For years I've really avoided men.  I didn't want to be tempted.  And honestly I didn't know how to have a friendship with a man that didn't involve flirting.  And that's been fine with me.  I don't feel like I've missed anything.  Over time I've gotten to know the husbands of my friends and some friends of my husband, but anytime it's just me and a guy having to make conversation I turn into the world's most boring person.

But that wasn't the case with John.  For some reason when I was with him, I could actually talk.  I wanted to talk.  It was easy and wonderful.  And what about the hyper-awareness of him?
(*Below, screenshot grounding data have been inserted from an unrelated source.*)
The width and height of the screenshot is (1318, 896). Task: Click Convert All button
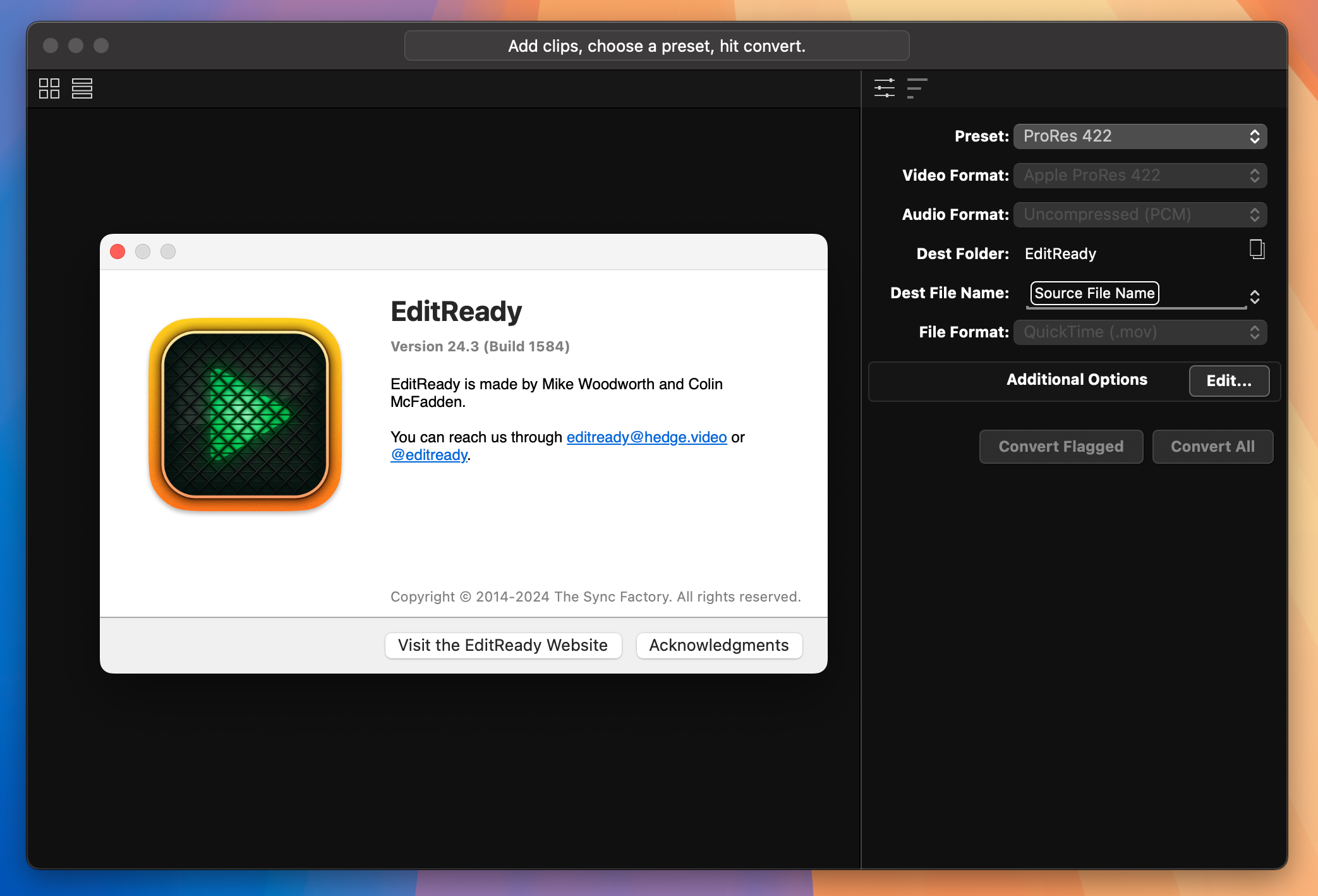click(1212, 446)
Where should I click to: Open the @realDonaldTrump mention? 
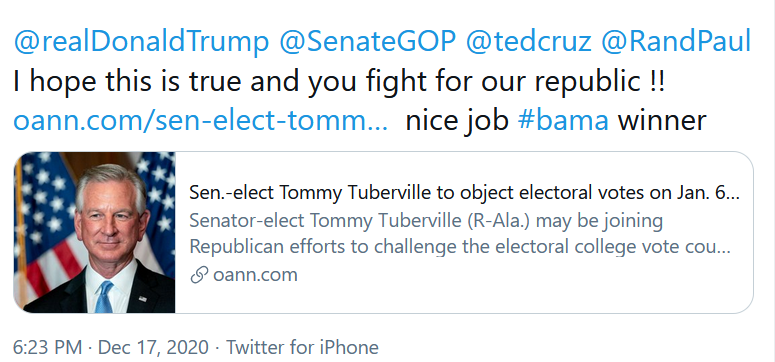click(141, 41)
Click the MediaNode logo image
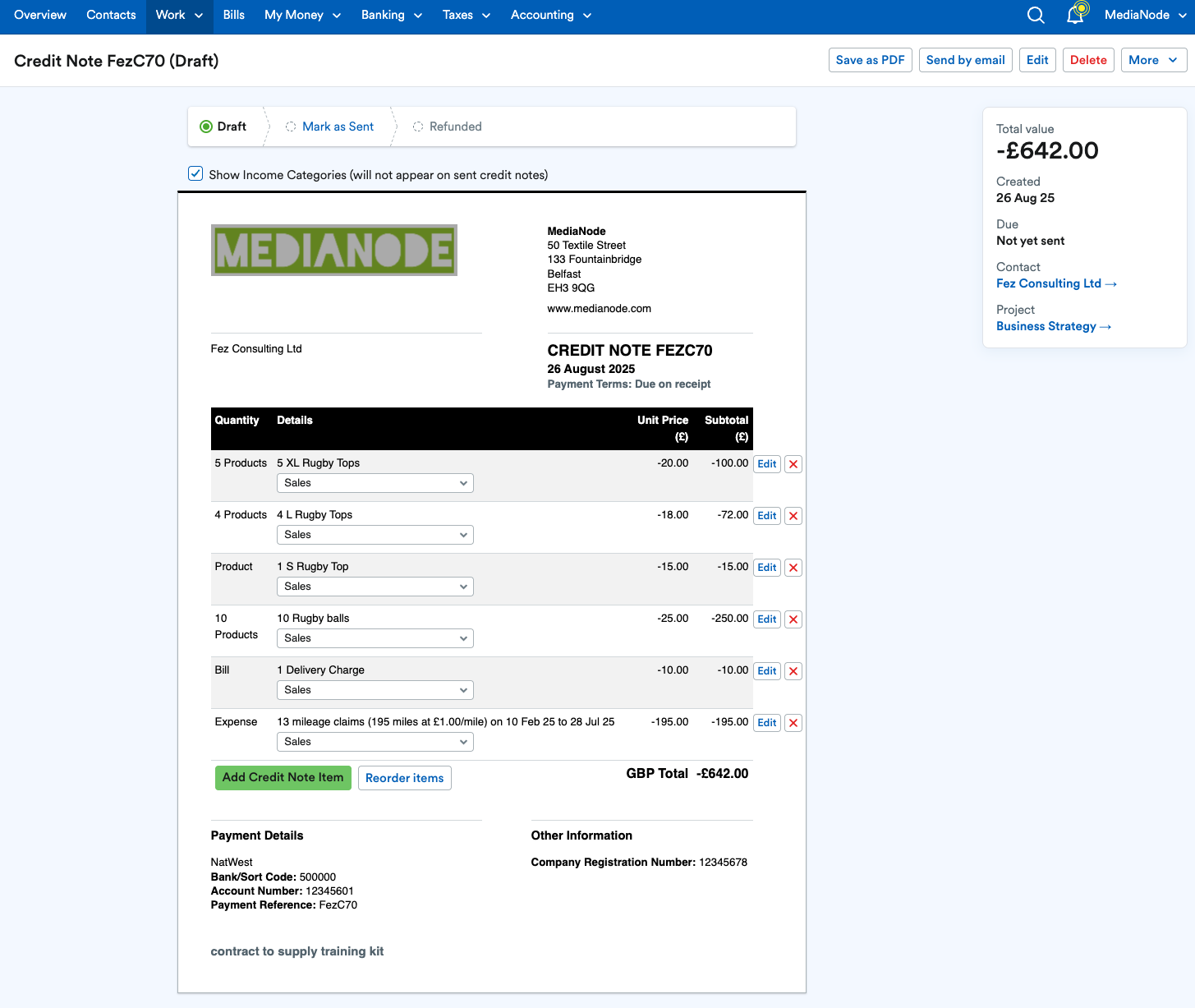This screenshot has height=1008, width=1195. (x=333, y=250)
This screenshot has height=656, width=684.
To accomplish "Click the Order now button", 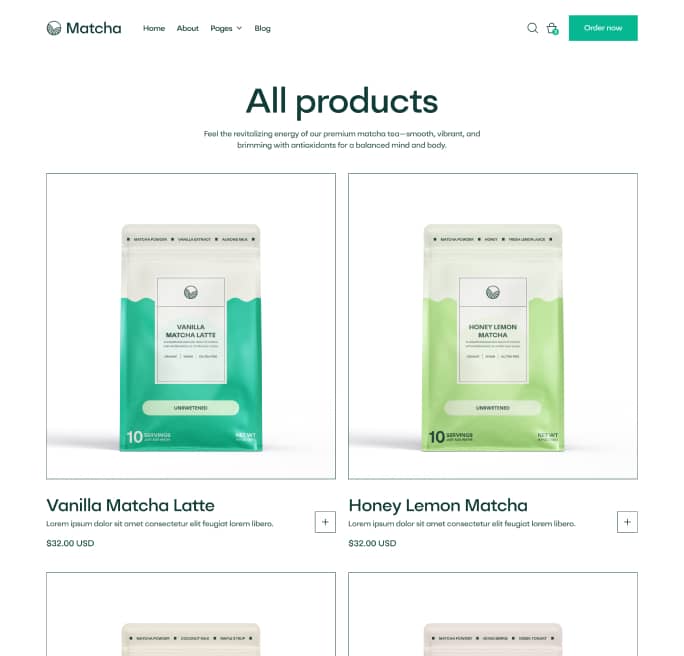I will coord(603,28).
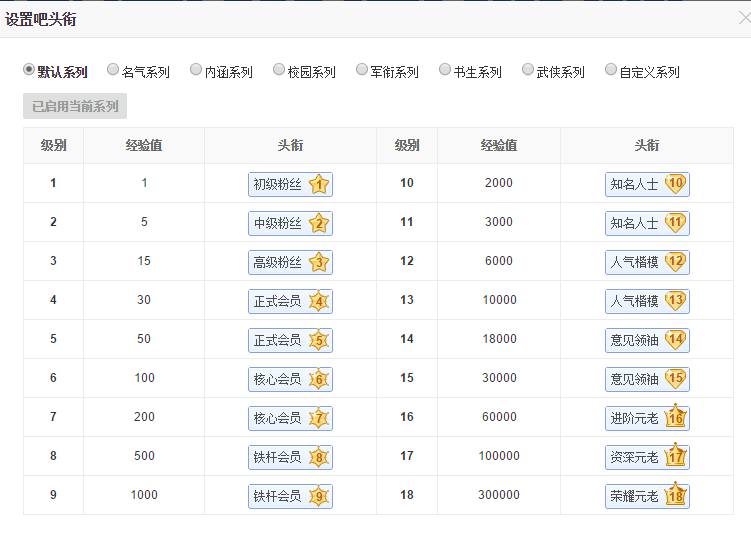Enable the 自定义系列 radio option
The height and width of the screenshot is (536, 751).
(x=611, y=71)
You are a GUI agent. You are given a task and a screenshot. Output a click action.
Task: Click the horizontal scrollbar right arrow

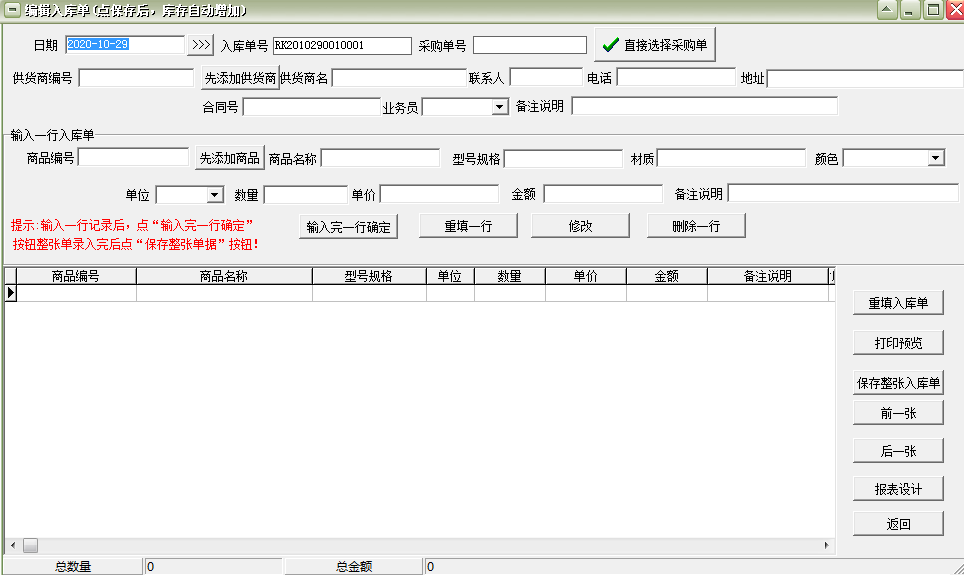click(827, 545)
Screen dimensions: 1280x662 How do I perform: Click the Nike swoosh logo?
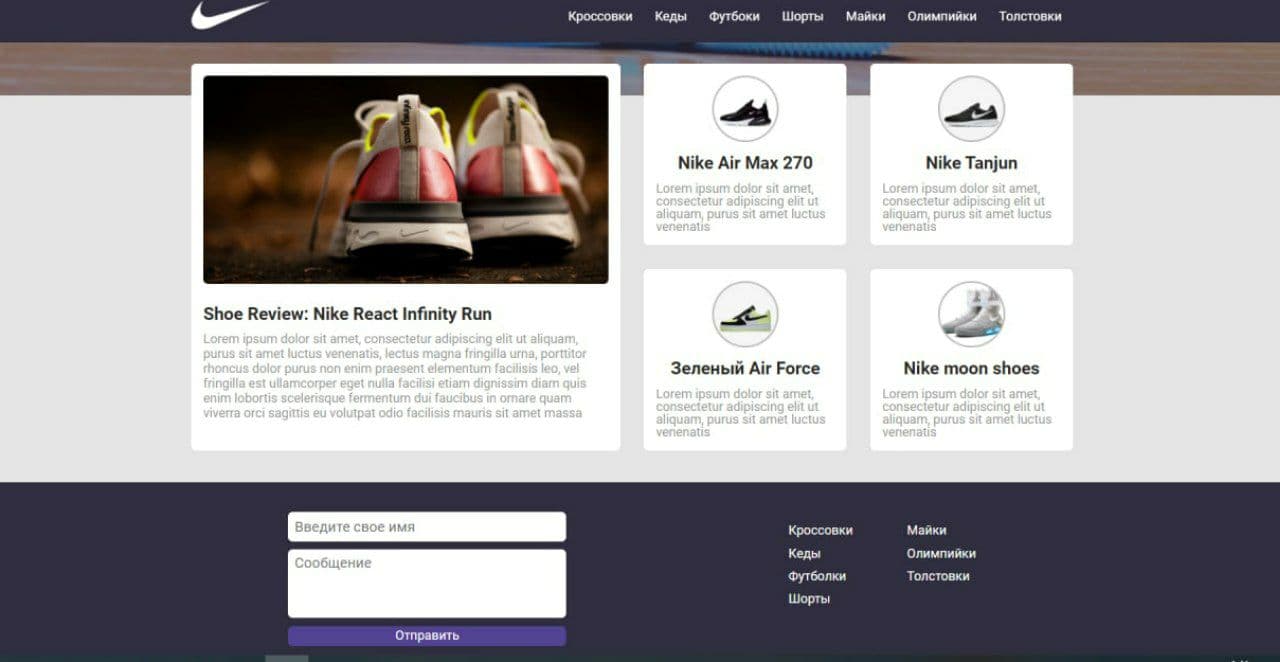(x=230, y=14)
When we would move and find ourselves inches away and seemingly every nerve in my body with tingling with excitement.

I can't stop thinking about him.  I wonder if the scenario presents itself if I would actually move forward in an affair.  I love my husband, and I'm not intentionally trying to hurt him, but I want more.  I want passionate love.  And excitement.  I would love to have those things with my husband, but right now I don't.

Maybe what bothers me right now is that I've discovered something about myself that I'm not comfortable with.  I'm aware that I am a person who might cheat.